Journaling as Assessment in the Dance Classroom
I recently wrote about why I started journaling with my students and how I make it work inside a 45-minute dance class. If you missed that post, start there. This one is about something different. Assessment. Because once you stop treating journals as a reflection activity and start treating them as assessment, they become one of the most useful tools in the room.
Here’s the distinction. A reflection activity is something you tack onto the end of a lesson so students can “think about their learning.” That works. I’m not against reflection. But assessment answers a different question. Assessment tells you what a student knows, how they’re thinking, and where they are relative to where they need to be. It gives you evidence you can actually use. Most dance teachers I work with haven’t considered how journals can do that job.
That’s partly because assessment in dance education is almost always performance-based. A rubric for a show. Teacher observation while students rehearse. A real-time checklist for observable skills. Those tools measure execution. They tell you whether a student can perform a phrase with correct timing or hit a formation change. What they don’t reveal is the thinking behind the movement.
You can watch a student dance and still have no idea why they made a choreographic choice. You also won’t know how they’re connecting what happens in your class to something outside of it: another performance they saw, a memory, something happening in a friendship.
And you definitely won’t know what they actually think about dance. Thinking, whether we measure it or not, is half the standards. If you’ve looked at the National Core Arts Standards for dance, you know they’re organized around four artistic processes: Creating, Performing, Responding, and Connecting. Two of those — Responding and Connecting — mostly live inside a student’s head. You can’t observe a student “connecting dance to personal experience” by watching them perform a combination across the floor. That information is invisible unless the student tells you, which is where journals come in.
A journal is one of the simplest access points to a student’s thinking. It allows you to read it, track it, and use it to plan instruction. Take Responding. The standard asks students to analyze and interpret dance. In a whole-class discussion, you might ask: “What did you notice about how they used levels? ”Two hands go up. Maybe three. Someone says, “They went low.” That’s usually where the conversation stops.
But when students write… instead of speaking. Something different happens. A third grader might write that every time the dancer dropped to the floor, the movement slowed down. Another might say the dance “looked angry at the floor.” Both of those are analyses. Both show interpretation. And both are things I would never have heard if I relied solely on whole-group discussion.
Writing slows students down just enough for the observation to show up. Connecting is even harder to assess without writing. The standard asks students to relate dance to personal, cultural, or community experiences. That kind of thinking rarely surfaces during a performance. But I’ve had students write things like: “This dance reminds me of my grandmother when she’s cooking.” That sentence contains a connection between movement and lived experience. That’s the standard. And it’s sitting right there in a composition notebook.

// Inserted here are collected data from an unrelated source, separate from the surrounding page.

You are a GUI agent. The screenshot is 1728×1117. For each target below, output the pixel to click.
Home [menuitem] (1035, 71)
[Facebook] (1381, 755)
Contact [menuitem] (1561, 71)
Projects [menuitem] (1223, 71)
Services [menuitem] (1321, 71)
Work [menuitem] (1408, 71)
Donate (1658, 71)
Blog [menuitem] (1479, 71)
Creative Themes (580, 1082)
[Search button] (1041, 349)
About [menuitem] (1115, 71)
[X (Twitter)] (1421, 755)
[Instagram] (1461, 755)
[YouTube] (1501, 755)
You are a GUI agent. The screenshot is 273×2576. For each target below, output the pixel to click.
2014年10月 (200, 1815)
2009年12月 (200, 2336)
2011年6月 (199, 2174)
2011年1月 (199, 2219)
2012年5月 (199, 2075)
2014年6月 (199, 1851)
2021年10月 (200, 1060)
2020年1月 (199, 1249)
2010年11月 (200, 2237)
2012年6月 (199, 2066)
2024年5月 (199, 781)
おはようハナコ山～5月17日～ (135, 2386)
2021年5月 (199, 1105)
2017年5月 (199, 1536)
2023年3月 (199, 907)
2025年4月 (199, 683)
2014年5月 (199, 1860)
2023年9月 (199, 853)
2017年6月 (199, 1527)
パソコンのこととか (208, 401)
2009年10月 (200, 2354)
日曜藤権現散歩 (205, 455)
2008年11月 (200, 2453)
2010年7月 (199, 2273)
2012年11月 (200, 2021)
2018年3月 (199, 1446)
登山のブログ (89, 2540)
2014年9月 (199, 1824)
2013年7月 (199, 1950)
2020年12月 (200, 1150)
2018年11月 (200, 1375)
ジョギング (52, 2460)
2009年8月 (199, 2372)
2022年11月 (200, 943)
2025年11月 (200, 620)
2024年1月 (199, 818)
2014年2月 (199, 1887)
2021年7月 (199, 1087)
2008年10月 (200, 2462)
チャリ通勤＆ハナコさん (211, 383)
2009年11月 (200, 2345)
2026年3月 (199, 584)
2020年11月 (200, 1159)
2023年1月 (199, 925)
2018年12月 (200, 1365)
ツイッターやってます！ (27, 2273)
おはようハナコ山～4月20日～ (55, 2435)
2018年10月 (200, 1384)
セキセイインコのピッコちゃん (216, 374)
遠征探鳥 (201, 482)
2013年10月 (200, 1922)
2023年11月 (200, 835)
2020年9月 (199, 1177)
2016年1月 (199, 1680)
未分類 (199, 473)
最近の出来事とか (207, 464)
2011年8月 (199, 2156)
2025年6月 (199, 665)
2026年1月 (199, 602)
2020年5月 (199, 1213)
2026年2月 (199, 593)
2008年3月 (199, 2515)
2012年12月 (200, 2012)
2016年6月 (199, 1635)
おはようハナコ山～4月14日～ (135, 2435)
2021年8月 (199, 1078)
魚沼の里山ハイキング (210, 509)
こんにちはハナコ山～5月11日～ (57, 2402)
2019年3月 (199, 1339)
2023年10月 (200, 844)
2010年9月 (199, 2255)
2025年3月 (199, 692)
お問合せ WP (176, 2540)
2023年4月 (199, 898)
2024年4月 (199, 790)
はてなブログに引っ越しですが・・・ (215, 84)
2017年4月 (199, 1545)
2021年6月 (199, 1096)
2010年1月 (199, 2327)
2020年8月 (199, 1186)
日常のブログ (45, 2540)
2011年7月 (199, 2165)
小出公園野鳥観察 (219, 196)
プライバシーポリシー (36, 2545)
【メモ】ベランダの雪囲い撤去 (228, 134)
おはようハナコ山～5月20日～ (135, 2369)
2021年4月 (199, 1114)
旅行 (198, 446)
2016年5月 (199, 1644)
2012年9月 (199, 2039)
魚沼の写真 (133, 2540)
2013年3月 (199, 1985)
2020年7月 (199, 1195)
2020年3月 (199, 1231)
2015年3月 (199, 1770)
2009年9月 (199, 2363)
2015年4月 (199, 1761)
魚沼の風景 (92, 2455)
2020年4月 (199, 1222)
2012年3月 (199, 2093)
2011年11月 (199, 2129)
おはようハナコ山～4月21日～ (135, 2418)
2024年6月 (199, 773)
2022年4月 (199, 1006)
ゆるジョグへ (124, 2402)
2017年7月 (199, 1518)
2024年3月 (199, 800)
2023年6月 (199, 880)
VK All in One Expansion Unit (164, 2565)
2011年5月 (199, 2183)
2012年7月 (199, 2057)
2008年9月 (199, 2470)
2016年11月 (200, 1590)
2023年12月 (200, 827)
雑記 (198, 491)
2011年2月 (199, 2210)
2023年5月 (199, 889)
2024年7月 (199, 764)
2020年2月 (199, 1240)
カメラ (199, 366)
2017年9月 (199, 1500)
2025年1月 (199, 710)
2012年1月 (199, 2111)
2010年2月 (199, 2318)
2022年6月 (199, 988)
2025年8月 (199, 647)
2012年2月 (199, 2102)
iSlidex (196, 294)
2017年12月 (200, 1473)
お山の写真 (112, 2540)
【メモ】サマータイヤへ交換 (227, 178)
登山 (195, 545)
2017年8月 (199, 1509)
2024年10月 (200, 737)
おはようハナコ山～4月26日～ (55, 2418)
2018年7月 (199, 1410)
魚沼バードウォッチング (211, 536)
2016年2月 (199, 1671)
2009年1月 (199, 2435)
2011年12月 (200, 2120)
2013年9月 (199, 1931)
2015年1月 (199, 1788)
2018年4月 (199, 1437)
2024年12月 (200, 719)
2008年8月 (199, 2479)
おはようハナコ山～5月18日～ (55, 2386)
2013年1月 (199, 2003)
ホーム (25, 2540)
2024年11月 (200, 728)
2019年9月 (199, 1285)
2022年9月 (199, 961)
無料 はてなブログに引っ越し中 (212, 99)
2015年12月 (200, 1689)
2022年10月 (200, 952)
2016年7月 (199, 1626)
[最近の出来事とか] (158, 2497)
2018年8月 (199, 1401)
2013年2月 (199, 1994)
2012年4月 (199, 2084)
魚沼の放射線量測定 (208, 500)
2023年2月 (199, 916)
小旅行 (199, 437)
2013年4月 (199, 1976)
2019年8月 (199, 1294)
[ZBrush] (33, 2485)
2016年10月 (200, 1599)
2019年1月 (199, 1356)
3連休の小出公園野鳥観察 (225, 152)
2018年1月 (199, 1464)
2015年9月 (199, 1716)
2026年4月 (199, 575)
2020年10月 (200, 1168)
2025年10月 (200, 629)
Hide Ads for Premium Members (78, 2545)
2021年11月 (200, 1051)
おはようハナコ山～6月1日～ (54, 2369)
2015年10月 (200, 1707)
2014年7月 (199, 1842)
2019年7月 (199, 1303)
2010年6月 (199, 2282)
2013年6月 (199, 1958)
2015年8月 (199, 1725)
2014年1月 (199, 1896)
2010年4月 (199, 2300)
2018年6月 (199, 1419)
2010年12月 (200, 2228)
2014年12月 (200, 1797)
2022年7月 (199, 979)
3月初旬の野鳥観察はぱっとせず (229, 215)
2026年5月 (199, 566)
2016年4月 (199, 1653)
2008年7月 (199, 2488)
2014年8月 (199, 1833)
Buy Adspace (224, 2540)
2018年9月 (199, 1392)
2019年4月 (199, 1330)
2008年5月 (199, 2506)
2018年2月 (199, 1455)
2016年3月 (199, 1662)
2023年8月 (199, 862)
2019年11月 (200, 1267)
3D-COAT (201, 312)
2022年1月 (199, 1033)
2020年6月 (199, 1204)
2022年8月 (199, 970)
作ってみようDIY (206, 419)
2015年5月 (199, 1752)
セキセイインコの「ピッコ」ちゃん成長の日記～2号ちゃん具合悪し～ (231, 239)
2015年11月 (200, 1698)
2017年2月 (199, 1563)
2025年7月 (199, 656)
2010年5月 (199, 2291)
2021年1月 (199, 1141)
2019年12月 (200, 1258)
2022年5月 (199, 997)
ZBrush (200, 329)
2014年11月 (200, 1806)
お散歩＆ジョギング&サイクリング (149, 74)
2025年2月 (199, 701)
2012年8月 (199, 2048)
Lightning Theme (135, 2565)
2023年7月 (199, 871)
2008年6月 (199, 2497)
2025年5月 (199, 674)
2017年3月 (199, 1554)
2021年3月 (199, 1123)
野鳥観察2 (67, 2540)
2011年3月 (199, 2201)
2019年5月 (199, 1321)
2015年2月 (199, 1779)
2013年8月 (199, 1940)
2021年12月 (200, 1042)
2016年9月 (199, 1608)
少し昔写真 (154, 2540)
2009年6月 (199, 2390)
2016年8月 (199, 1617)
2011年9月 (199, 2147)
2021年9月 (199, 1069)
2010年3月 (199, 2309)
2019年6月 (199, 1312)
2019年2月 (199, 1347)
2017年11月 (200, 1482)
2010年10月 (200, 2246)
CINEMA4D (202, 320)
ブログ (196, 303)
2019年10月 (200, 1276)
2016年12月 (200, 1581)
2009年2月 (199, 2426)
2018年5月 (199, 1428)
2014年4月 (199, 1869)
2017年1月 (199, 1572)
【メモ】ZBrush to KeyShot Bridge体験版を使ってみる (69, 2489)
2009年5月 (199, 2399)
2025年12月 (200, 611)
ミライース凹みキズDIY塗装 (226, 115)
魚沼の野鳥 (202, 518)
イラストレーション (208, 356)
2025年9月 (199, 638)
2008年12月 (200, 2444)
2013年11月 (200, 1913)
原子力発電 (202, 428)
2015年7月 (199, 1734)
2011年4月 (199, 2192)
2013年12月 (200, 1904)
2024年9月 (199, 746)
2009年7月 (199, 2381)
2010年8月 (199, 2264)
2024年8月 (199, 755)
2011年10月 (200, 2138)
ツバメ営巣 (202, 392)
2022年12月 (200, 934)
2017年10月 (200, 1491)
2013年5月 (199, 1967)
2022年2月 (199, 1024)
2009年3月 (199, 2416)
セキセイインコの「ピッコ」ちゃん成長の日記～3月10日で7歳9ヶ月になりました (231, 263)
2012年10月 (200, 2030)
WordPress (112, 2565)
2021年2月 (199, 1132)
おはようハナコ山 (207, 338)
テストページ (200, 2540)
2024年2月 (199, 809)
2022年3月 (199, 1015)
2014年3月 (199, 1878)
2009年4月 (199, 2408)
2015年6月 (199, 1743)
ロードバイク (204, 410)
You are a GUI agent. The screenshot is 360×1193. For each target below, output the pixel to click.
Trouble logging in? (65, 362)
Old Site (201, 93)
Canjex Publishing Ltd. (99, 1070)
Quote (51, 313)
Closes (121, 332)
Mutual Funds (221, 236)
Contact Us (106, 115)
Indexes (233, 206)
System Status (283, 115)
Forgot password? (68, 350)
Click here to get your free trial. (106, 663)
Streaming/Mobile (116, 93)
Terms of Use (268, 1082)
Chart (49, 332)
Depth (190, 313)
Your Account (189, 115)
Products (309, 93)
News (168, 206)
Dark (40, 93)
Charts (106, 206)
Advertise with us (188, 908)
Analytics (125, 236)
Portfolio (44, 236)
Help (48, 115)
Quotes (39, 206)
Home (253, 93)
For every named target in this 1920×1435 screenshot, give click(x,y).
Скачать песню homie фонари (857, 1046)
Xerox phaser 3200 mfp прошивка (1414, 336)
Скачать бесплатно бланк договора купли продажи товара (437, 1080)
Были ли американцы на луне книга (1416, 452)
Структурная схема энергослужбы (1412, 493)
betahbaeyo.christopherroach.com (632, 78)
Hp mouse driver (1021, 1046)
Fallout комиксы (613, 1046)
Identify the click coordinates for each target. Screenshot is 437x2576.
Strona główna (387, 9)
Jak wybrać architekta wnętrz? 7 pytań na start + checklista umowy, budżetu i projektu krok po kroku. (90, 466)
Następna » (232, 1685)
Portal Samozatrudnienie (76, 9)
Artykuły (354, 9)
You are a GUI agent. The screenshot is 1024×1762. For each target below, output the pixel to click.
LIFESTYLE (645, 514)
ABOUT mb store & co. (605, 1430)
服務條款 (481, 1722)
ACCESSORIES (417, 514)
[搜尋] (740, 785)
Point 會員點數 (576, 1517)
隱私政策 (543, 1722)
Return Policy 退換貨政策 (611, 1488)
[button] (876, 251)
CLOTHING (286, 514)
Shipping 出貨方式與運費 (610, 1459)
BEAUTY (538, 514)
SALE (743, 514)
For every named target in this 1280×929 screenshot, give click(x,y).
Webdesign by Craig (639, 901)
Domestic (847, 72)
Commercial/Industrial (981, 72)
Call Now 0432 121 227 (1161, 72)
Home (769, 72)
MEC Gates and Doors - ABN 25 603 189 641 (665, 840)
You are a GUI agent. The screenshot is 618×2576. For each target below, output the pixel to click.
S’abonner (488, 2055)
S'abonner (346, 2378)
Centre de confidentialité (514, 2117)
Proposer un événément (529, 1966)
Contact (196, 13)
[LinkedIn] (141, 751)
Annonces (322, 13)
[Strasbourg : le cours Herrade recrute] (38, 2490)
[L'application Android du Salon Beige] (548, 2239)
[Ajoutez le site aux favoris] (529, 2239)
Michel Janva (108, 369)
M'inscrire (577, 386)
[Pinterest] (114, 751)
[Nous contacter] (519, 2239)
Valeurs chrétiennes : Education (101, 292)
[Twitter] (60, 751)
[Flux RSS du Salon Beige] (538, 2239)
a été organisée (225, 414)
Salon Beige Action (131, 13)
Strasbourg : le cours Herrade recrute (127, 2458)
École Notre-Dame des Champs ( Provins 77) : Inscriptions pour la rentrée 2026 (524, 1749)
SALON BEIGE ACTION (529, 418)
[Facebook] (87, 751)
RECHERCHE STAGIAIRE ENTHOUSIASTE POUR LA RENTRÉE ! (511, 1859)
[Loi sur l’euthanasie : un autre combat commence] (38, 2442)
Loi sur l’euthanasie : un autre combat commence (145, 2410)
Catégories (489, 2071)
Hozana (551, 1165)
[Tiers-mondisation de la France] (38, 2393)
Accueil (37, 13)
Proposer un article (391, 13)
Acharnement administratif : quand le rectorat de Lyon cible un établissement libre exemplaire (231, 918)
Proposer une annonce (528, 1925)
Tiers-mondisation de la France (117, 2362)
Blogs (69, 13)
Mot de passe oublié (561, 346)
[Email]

Creating and Performing are easier to assess through observation. That part most dance teachers already understand. But journals add something you can’t see from the front of the room: the reasoning behind the choices. When a student writes, “I put the fast part after the slow part because I wanted the audience to wake up,” they’re talking about artistic intent. That’s different from a teacher watching the dance and deciding it had good contrast. The performance shows the product. The journal shows the thinking. You need both.
For clarity, I don’t grade journals. I’m not putting a rubric on a kid’s emotional response to a selection of music. But I do read them. And as I read, I interpret what I’m seeing through the lens of creating, performing, responding, and connecting. After a few weeks, patterns start to show up. Maybe students write beautiful reflections about how dances make them feel (Responding), but when I ask why they structured choreography a certain way (Creating), the answers are thin.
That tells me something about my teaching.
Maybe I’m not giving students enough space to talk about creative decisions before they write about them. Maybe my prompts are too vague. The journal entries point me to the adjustment.
Journals also give you something concrete to show other people. Dance teachers spend a lot of time explaining that what happens in the studio is academic, that it connects to literacy, critical thinking, and the larger goals of the school. Journals help make that visible. A principal can flip through a stack of notebooks and see students analyzing movement, interpreting performances, and making connections to their lives. That’s not fluff. That’s literacy.
The key is the prompt.
A weak question produces weak writing. Ask “How did you feel about class today?” and you’ll get “good” twenty-five times. But ask students to: “Describe one choice you made during choreography today and why you made it,” and suddenly you have twenty-five windows into student thinking. The prompt does most of the work.
When I talk to teachers about journaling, they always ask for the prompts. So naturally, we have organized more than 100 journal prompts by the four NCAS artistic processes and by grade band: K-2, 3-5, and 6-8.
Each one is designed to generate a response that can serve as real evidence of student understanding. They’re free when you sign up for the Brave Art NYC membership.
You don’t need to journal every class. You don’t need to grade every entry. But if you want to assess the parts of dance that aren’t visible from the front of the room, start handing out notebooks.